A new Chicago hybrid bus.

A new Chicago hybrid bus.

Look how they declare “Clean Air Hybrid Bus” right on the side! Not sure if we’ll do the same, but I’ll definitely send this to my colleagues for reference purposes :)


5 Comments

  • By David, June 15, 2009 @ 12:55 pm

    Looks like you’re mhaving a great time out there. Any chance you can pick up some pointers on way-finding? There’s been a lot of negative responses to the Canada Line wayfinding on Skyscaper.com threads. Not sure if Chicago is a good reference, but other agencies may have great ideas.

    Have a great time, looking forward to more posts.

  • By ;-), June 15, 2009 @ 1:07 pm

    I never knew the stations were so beautiful underground.

    Jhenifer, got a little challenge for you while in Chicago. See if you can get a demonstration of Submedia or SideTracks tunnel media. I’d like to hear your opinion if this technology can be applied on the long Canada Line Tunnel for funding or providing wayfinding information. It would be great if we can pipe above ground vista’s to riders in the tunnel to give rider a sense of life above ground.

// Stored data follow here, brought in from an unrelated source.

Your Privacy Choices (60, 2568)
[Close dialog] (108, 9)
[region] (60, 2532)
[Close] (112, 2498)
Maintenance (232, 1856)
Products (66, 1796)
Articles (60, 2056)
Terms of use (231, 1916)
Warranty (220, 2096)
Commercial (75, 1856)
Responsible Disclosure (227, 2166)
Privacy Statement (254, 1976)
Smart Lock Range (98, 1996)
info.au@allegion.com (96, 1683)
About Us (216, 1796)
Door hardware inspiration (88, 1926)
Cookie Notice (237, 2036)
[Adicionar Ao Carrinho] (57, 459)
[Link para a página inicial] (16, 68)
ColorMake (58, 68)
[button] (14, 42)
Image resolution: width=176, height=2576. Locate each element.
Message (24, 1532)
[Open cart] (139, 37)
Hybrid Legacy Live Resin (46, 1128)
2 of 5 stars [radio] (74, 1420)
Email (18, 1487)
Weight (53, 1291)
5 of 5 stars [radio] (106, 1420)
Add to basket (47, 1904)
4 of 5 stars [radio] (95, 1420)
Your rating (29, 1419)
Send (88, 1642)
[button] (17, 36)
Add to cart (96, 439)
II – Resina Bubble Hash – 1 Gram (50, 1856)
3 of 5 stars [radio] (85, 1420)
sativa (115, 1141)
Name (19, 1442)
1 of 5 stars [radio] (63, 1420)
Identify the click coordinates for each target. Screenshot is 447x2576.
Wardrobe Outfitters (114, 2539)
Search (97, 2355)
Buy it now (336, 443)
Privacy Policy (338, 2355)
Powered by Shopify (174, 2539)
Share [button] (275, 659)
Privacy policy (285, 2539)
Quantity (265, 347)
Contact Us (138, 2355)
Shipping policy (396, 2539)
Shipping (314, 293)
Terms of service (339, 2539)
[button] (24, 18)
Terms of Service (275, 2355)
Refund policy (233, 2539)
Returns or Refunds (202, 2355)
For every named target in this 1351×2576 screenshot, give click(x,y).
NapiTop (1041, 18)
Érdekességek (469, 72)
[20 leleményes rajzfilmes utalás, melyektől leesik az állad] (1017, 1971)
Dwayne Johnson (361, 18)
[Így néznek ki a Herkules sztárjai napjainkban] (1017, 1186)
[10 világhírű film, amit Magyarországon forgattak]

    I’ve included a link in my id above.

  • By CJ Stebbing, June 15, 2009 @ 1:43 pm

    Don’t have too much fun over there….lol :p

  • By Jhenifer Pabillano, June 15, 2009 @ 3:16 pm

    ;-): I’ll keep an eye out for those ads! I’m going on a 6h multimodal tour of the region on Wednesday, so we certainly might see it then.

    David: I believe Canada Line wayfinding stuff is managed by InTransit BC and not us… so there might not be a lot I can pass on to them. Will keep an eye on the wayfinding nonetheless! (So far, it’s sort of different from station to station — the newer ones have great maps even with photos of the street-level scenery, while some that haven’t yet been renovated don’t have the same quality.

  • By ;-), June 15, 2009 @ 7:29 pm

    For those not familiar with SideTrack Technologies, I included a YouTube video (the link is in my Name) that describes how dark subway tunnels between stations can be animated. While focussed on advertising profit, part of the image can possibly be adapted for wayfinding between stations.